The emergence of the Internet and its worldwide spread caused a sharp increase in the amount of digital information being generated, stored, and made available for analysis. The digital universe doubles roughly every two years, promising to reach a record of 40,000 exabytes, or 40 trillion gigabytes, by 2020, containing masses of raw data that might be valuable if analyzed. The human brain physically cannot process such a flood of information – but machines can.
Intelligent machines that work and react like humans, though much faster and with fewer mistakes, seemed to be in the realm of futuristic sci-fi movies just a decade ago. Today, however, artificial intelligence is clearly moving into the mainstream, and behind the vague buzzwords, there is a set of pretty concrete technologies and techniques – for instance, computer vision, natural language processing, robotics, and machine learning.
Being a key part of AI, machine learning empowers computer algorithms to explore the digital universe for analytic value – in other words, to use huge chunks of data to identify hidden patterns, recognize trends, accurately predict future outcomes, and make data-driven decisions. The domains adopting machine learning range from government, manufacturing, energy, and telecommunications, to healthcare, retail, banking, and finance.
Though ambitious ideas and deep-seated cynicism connected with machine learning tussle with each other in the marketplace, experts forecast that the era of smart machines will become one of the most disruptive phases in the IT history. The majority of researchers expect the machine learning market revenue to exceed $12 billion by 2020, up from 2.5 billion in 2014, and Gartner predicts that one fifth of enterprises will have positions devoted to “monitoring and guiding” machine learning within a couple of years.
Interestingly, BCC Research divides the global market for smart machines into five segments: neurocomputers, expert systems (e.g., medical decision support), autonomous robots (including self-driving vehicles), smart embedded systems, and intelligent assistance systems. Expert systems are currently the largest segment, but the autonomous robot category is projected to dominate the overall market by 2024.
Auriga Delivers Machine Learning Projects
Thus, as machine learning is gaining wider popularity in multiple industries, more and more companies realize the benefits and opportunities it offers and want to apply it to their businesses. In recent years, Auriga’s engineers have delivered a number of exciting machine-learning related projects for major customers from various sectors. Here are only three examples of how machine learning is useful in the real world.
For healthcare, Auriga has created a high-load cardiac monitoring system based on a three-layer neural network trained to recognize critical cardiac conditions. An in-depth statistical analysis of a massive amount of cardiac data coming from the sensors of portable ECG Holter devices, combined with weather data, enables continuous monitoring of hundreds of thousands of patients simultaneously, early detection of emergency conditions, and even prevention of cardiac disorders. All this makes the system comparable to real-time treatment.
As part of a big driving automation project, Auriga has developed a semi-automated object identification tool to label video, LIDAR data, and speed data, to create a stream that can be used for machine learning. With some manual operator assistance, the application uses the uploaded data to automatically recognize and label objects with a predefined set of labels, including lane markings, traffic lights and signs, trees, other vehicles, cyclists, and pedestrians. Importantly, video of driving in poor weather conditions forms a considerable part of the created data lake. The labeled data forms a data stream for subsequent machine learning and driving automation.

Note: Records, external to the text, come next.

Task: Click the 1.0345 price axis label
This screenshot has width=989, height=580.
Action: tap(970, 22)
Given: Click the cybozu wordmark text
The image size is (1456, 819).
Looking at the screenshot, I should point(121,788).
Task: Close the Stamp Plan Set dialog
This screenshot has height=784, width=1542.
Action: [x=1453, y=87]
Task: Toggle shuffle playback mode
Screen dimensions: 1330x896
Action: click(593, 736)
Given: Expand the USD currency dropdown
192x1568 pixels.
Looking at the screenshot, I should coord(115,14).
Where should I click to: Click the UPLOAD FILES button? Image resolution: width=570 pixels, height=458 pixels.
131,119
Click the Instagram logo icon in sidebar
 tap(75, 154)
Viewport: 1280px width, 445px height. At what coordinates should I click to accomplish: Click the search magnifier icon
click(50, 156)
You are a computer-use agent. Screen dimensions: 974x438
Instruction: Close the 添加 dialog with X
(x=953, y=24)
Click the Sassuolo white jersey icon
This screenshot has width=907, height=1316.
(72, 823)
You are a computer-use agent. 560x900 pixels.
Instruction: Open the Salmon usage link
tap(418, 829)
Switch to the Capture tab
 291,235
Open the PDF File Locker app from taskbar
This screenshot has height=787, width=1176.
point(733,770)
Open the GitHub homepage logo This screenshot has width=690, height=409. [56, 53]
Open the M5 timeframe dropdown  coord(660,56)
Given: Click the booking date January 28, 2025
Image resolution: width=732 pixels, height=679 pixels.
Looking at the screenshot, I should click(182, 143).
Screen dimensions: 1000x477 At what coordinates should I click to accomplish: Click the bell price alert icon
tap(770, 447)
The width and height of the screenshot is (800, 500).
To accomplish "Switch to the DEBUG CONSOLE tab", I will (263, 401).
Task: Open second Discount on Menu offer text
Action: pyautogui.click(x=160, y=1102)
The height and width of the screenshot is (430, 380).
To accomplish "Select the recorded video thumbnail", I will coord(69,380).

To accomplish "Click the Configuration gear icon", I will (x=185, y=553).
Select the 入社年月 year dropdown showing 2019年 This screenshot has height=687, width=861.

More recently, Auriga has also participated in a big smart agriculture project by developing a drone software utility to monitor the condition of trees in an orchard. Our engineers deployed a ready-made neural network that was already trained to recognize a large number of various objects and continued training it on the orchard data collected by a camera-equipped agricultural drone. The solution allows farmers to track their orchards remotely, easily assess the trees’ health, fine-tune irrigation, schedule resource allocation, and hence optimize performance.
As Elena Baranova, Engineering Director at Auriga, noticed,
We live in a time when the power of high-value prediction and data-driven decision making gives enterprises a strong edge over competitors. If you want to make your business smarter and more efficient, machine learning is often a key.